While training for her trek up Mount
Kilimanjaro, Nina Philipp (left) gets a
high five from her daughter Michelle.
Nina, a radiation therapist, has
undergone eight cancer surgeries.
(CHARLES FOX / Inquirer Staff
Nina Philipp has never walked a mountain trail. Not in the Poconos, not anywhere. "My idea of a hike is going from a rental in Ocean City to the beach," she said.
Let's be honest: Nina prefers dirty martinis to clean mountain air.
Yet, on Jan. 1, she will set out on a journey to climb one of the legendary peaks on Earth, Mount Kilimanjaro in Tanzania. She will ascend through five ecosystems to reach the summit at 19,000 feet. She will do this in seven days.
And she is terrified.
Eight Cancer Surgeries
That is saying a lot. Nina, 47, of Feasterville, has endured eight cancer surgeries and three separate courses of radiation. Many of her facial bones are now made of titanium.
And through all this she raised two daughters, one with special needs, Michelle, now 28, whom she calls "my angel."
"People all tell me 'You've been through so much,' " Nina said the other evening, after a workout. "I'm more scared of this than anything. I'm most terrified of not making it to the top. Everyone keeps saying, 'No, just going there is great.' No. I don't want to just go there.
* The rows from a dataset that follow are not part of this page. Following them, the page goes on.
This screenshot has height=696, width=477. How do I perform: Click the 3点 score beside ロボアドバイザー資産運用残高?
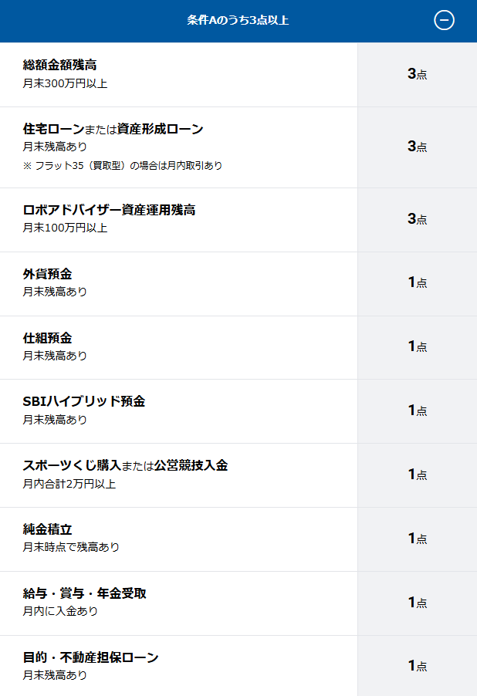tap(417, 219)
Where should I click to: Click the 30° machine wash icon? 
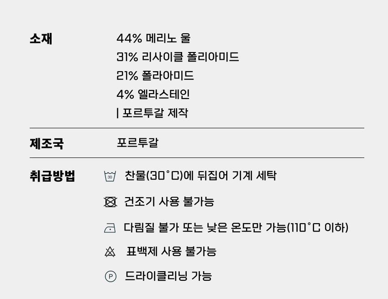110,176
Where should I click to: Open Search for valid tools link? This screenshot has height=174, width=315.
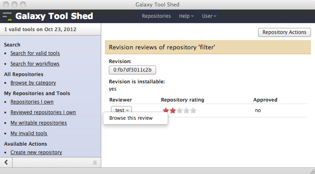click(x=35, y=53)
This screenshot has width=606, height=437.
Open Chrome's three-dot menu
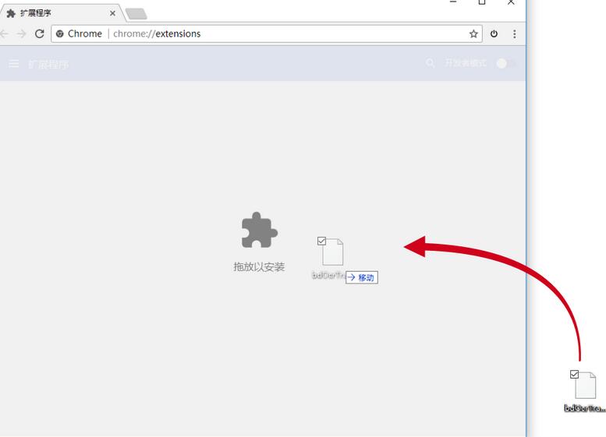click(x=515, y=33)
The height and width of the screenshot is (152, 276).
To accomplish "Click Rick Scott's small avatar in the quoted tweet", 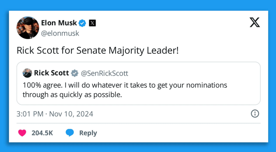I will 27,73.
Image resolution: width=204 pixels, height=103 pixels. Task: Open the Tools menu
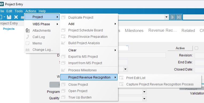(x=19, y=11)
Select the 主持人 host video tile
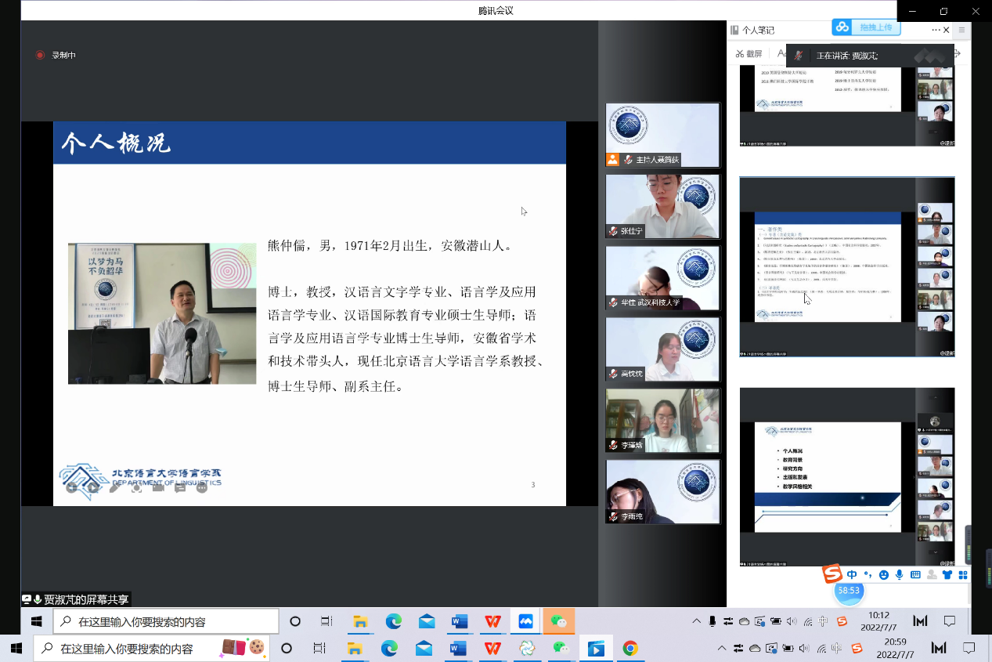992x662 pixels. pos(662,135)
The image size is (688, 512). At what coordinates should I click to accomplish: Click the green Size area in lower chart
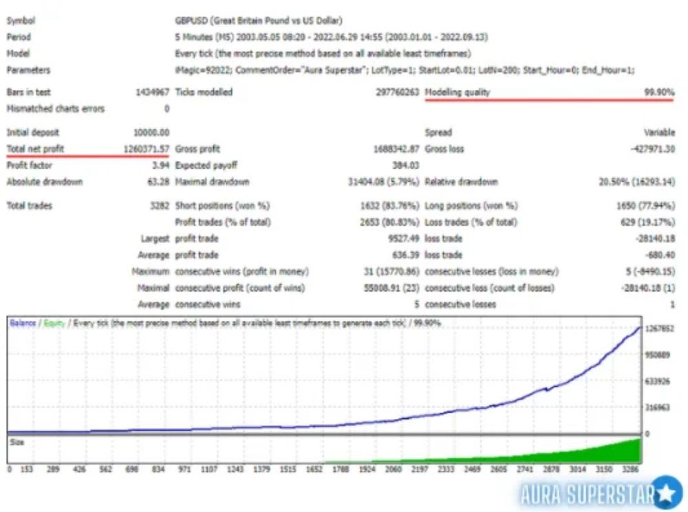pos(605,454)
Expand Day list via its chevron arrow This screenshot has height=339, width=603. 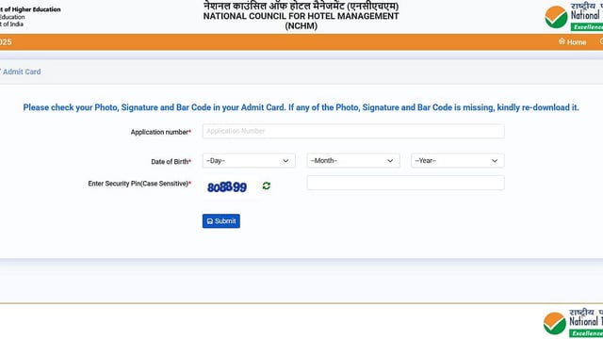[285, 161]
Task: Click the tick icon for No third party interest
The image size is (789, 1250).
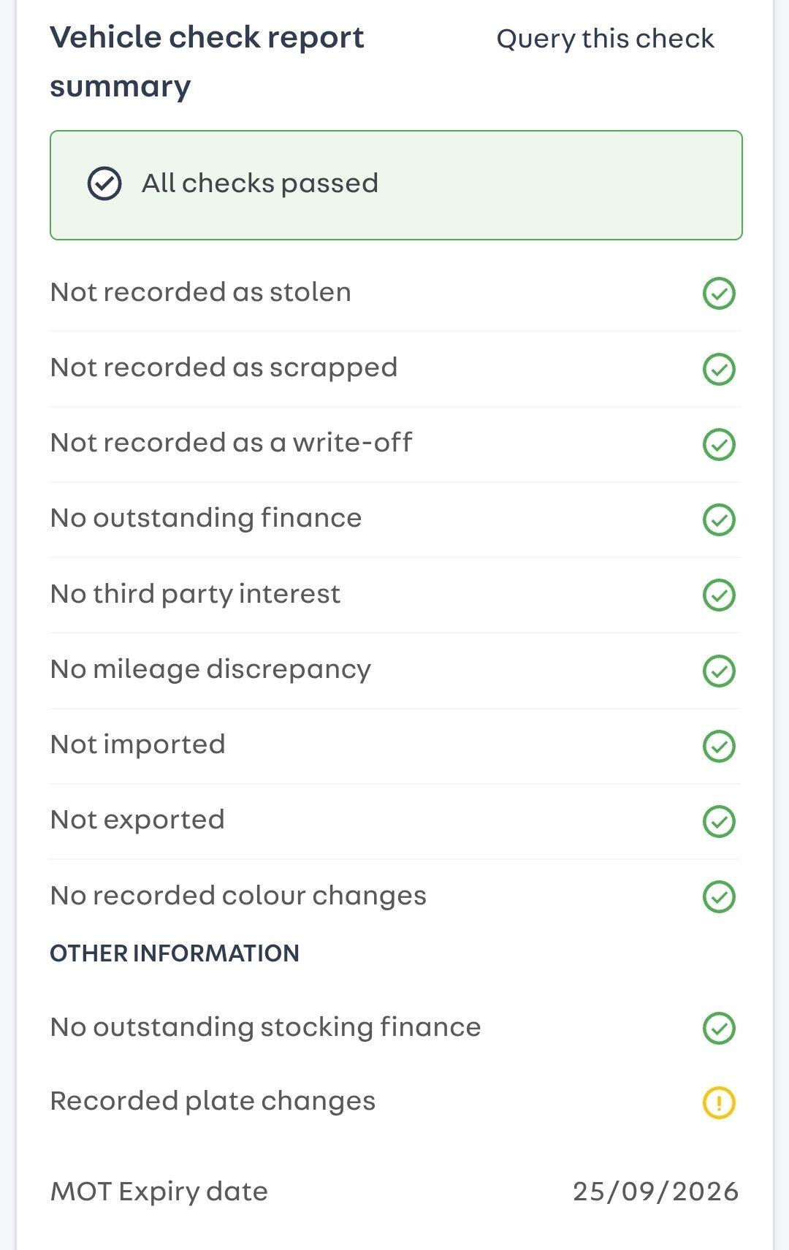Action: tap(719, 595)
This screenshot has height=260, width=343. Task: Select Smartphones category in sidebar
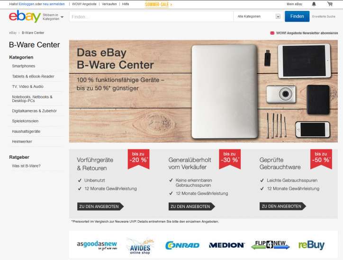[23, 66]
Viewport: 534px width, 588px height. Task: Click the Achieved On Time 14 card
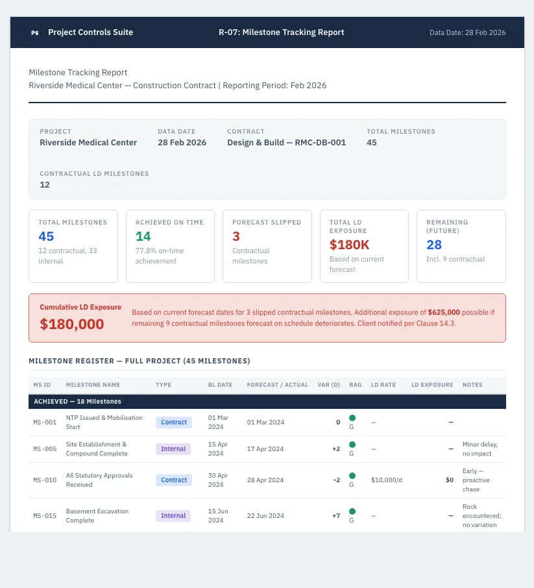(170, 246)
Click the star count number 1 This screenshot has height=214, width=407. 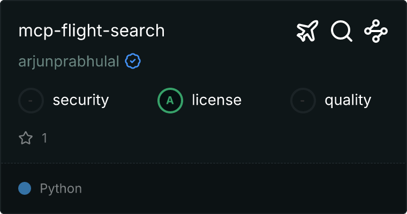[44, 137]
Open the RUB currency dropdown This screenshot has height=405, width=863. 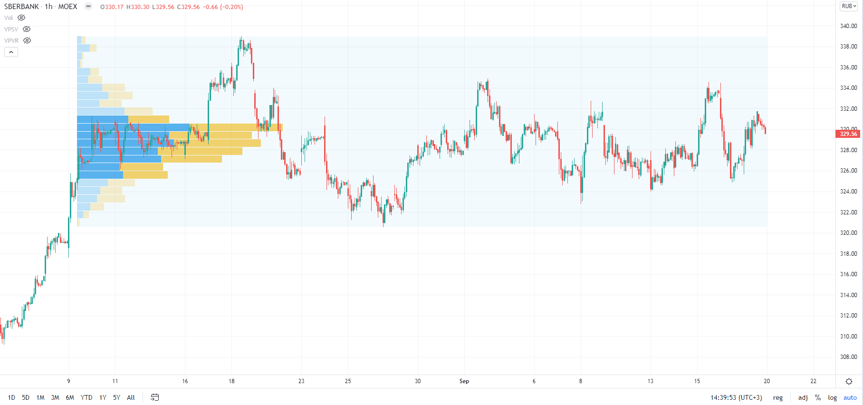(849, 7)
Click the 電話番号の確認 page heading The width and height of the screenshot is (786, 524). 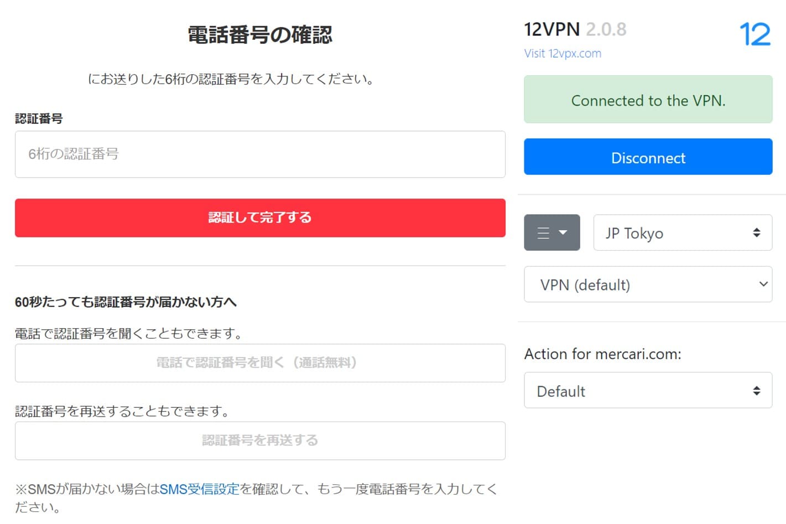[x=260, y=34]
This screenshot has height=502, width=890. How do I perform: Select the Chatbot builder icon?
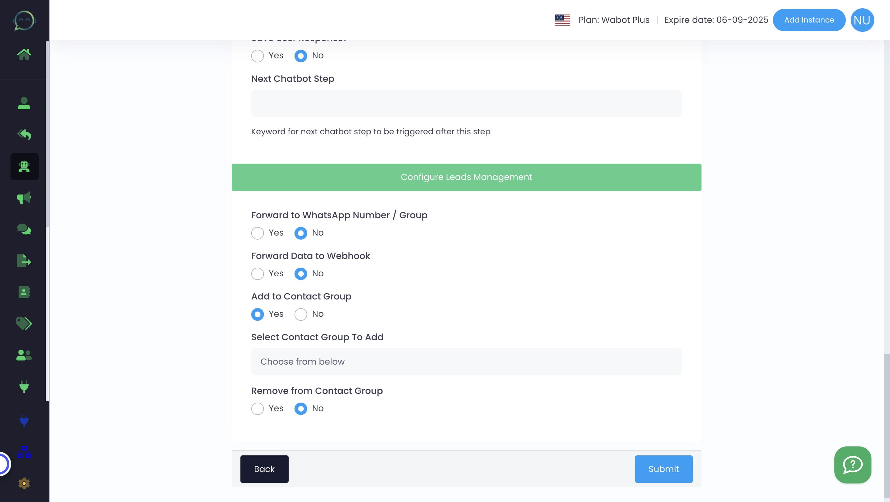(x=25, y=166)
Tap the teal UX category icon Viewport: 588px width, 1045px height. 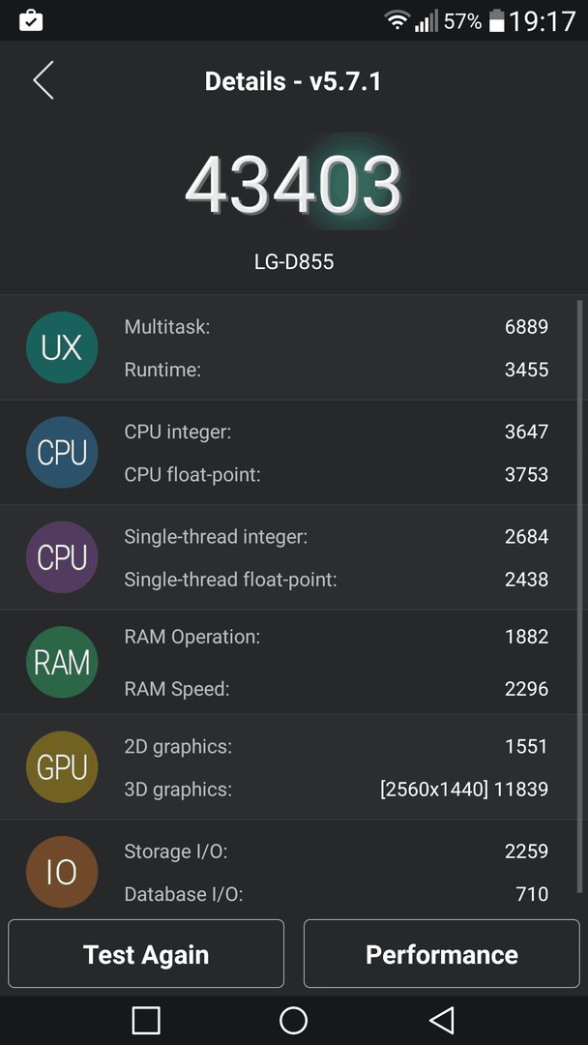pyautogui.click(x=62, y=347)
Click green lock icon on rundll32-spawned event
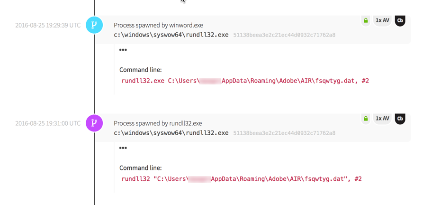The image size is (422, 205). pos(366,119)
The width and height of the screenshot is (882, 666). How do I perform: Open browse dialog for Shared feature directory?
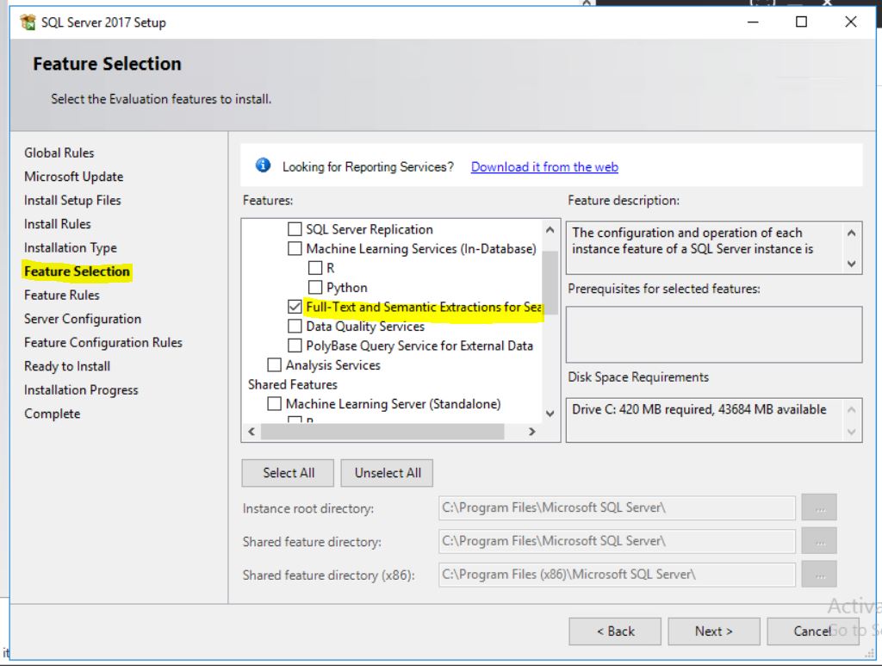tap(818, 540)
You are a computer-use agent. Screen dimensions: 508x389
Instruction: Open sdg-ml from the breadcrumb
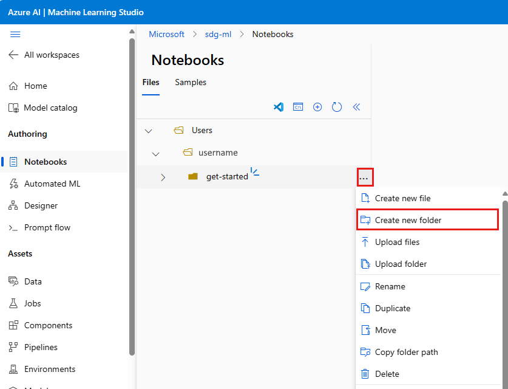click(x=218, y=35)
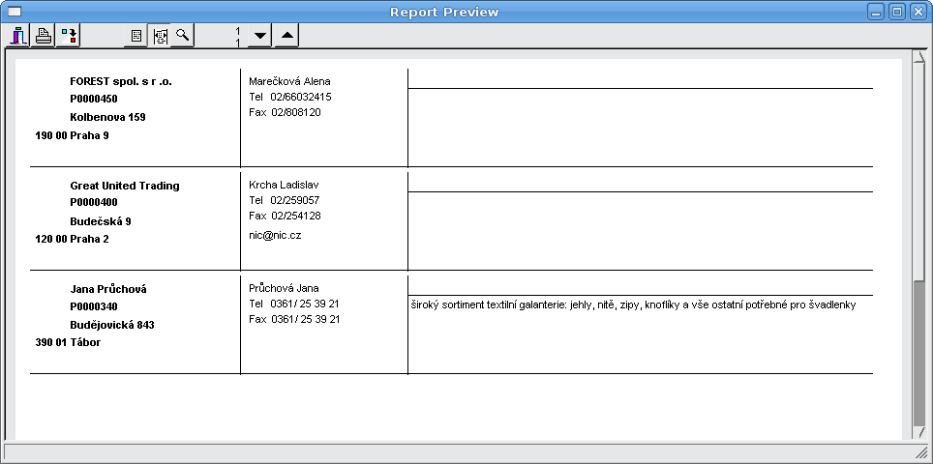Screen dimensions: 933x464
Task: Click the nic@nic.cz email address
Action: click(275, 235)
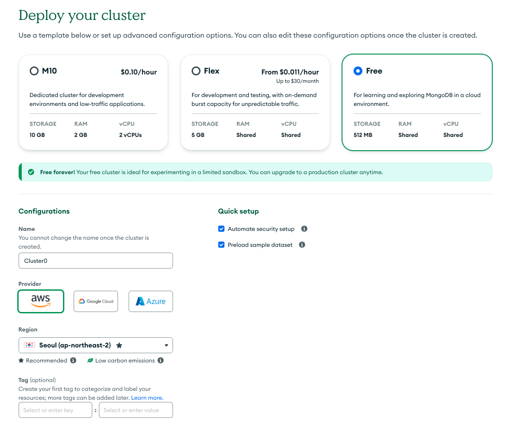Choose Google Cloud as provider

click(x=96, y=301)
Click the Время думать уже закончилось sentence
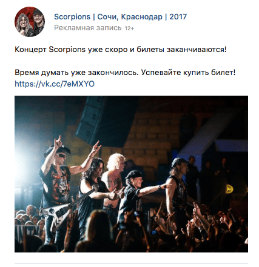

I want to make it."
After Nina survived her first experience with cancer, at age 24, an adenocarcinoma of the salivary gland, she knew what she wanted to do with her life.
She was so amazed by and grateful to the radiation therapists that she went back to school to become one.
While she was in school, cancer returned. More surgery, radiation. She wanted to drop out. But her father, Vincent Marano, drove her to class every day.
"Get in the car," he would bark.
She completed school and has worked for 12 years as a radiation therapist at Abington Memorial Hospital.
Lots of Hand-Holding
"It's what I'm supposed to do," she said.
"I do a lot of hand-holding," she added, "and I'm the hugger. If you put your hand on someone's shoulder, you can sense if someone can use a hug. I don't say, 'I know what you're going through.' That's not right. I just say, 'I'm here if you need anybody.' "
In rare cases, when she feels that the patient needs a listener, someone who can relate, she will flip her hair back, show the scarring on her neck, and say, "If you need someone to talk to, let me know."
A New Challenge
Brandon Fisher is a resident in radiation oncology at Drexel, and he's doing part of his residency at Abington. Fisher, 34, from Utah, an avid mountaineer, has founded Radiating Hope, which takes old radiation equipment (replaced in the United States every few years) to such places as Senegal, which have little or none.
This fall, he reached out to another nonprofit, Above and Beyond Cancer, which runs trips for cancer survivors to mountain summits.
"I think we need to fuse these two organizations," Fisher told them. "They said, 'OK, fine. We'll let you recruit a climber to the Kilimanjaro trip.' I knew Nina from working with her. I knew she'd be a perfect fit. They didn't want someone who can climb a mountain with no trouble.
"She survived a really tough cancer," Fisher said. "A lot of people just don't survive those. She's a perfect example of someone who's had to fight to survive, and this trip will be a continuation of that test of willpower."